Shipping sector told it needs to chart clear course to net zero

UN secretary general António Guterres, has warned the world’s shipping industry needs to take responsibility for its role in the ongoing global greenhouse gas emission crisis.

Speaking as a key meeting of the International Maritime Organisation (IMO) opened in London he said: “Humanity is in dangerous waters on climate. But the decisions you take over the coming days could help us chart a safer course.

“Science tells us it is still possible to limit global temperature rise to 1.5 degrees Celsius. But it requires an immense and immediate global effort. And shipping, which accounts for almost three percent of global emissions, will be vital. “

Guterres said industry has seen some progress, however, it must move much faster to get on track and drive investment and innovation.

“I urge you to leave London having agreed a Greenhouse Gas Strategy that commits the sector to net zero emissions by 2050 at the latest and that includes ambitious science-based targets starting in 2030 – both on absolute emissions reductions and the use of clean fuels,” he continued. “These must include all greenhouse gas emissions and cover the whole value chain. Such targets will provide the certainty that the industry and investors need.

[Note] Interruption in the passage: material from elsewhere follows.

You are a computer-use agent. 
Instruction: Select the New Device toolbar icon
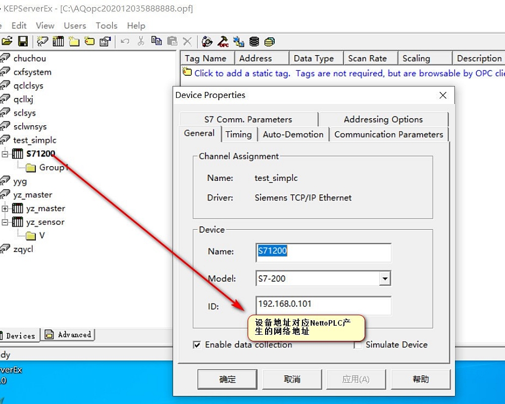[x=58, y=41]
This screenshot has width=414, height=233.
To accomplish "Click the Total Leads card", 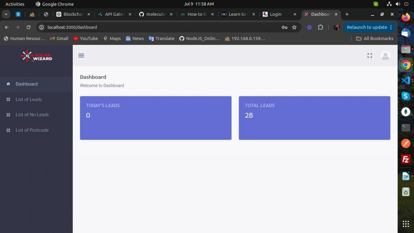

“I also urge you to commit to developing technical and economic policies and regulations to deliver on these targets and support a just, equitable transition.”

Guterres explained measures such as carbon pricing will push the industry in the right direction by making zero-emission fuels more competitive.

“While the finance generated can support the just transition in developing countries and address the needs of those most vulnerable to the climate crisis. This meeting of the Marine Environment Protection Committee  (MEPC) is a chance to steer us towards a clean, prosperous future for the industry – and a safer future for humanity.”

IMO secretary general Kitack Lim told the eightieth session of the MEPC that the decisions made this week will have a long lasting and propound effect on the industry and the planet.

“This MEPC will undoubtedly be a busy session, with several priority items on the agenda,” he explained. “The main topic at this session is the Organisation’s response to the global climate crisis.

“You are expected to adopt the 2023 IMO GHG Strategy, and I encourage you to be ambitious in setting targets which will put shipping on a clear trajectory to phasing out GHG emissions. I am also certain that you will all closely cooperate with each other in line with IMO’s long-standing spirit of cooperation and collaboration.

“I have no doubt that you will reach agreements showcasing our commitment to combatting climate change in line with the Paris Agreement temperature goals.”

Lim added: “This is a historic moment in which all of you have a role to play. The 2023 IMO GHG Strategy will be your legacy, for which your children and grandchildren will be grateful. The time for IMO to demonstrate its global leadership is now.”

“Now you have reached the final stage of the marathon to finish the 2023 Strategy,” he continued. “I urge you to do your best to reap the fruits of your efforts and achieve success.”

Lim said following almost two decades of discussions and negotiations, a new legally binding instrument on marine biodiversity in areas beyond national jurisdiction, was finally adopted at the UN headquarters on 19 June 2023.

“Together with the Kunming-Montreal Global Framework for Biodiversity, which was adopted by the Convention on Biodiversity (CBD) in December last year, and the ongoing negotiations for a new legally binding instrument to tackle plastic pollution, under the United Nations Environment Assembly, there is no doubt that your Committee’s efforts to ensure a greener, more equitable and more sustainable maritime future is of greater importance than ever before,” he added. “Enhanced cooperation is needed at all levels to support the fight against the challenges facing us on climate change, biodiversity loss and marine pollution. I am certain I can count on the continued support of the IMO family so that IMO can make a definitive contribution to addressing those challenges.”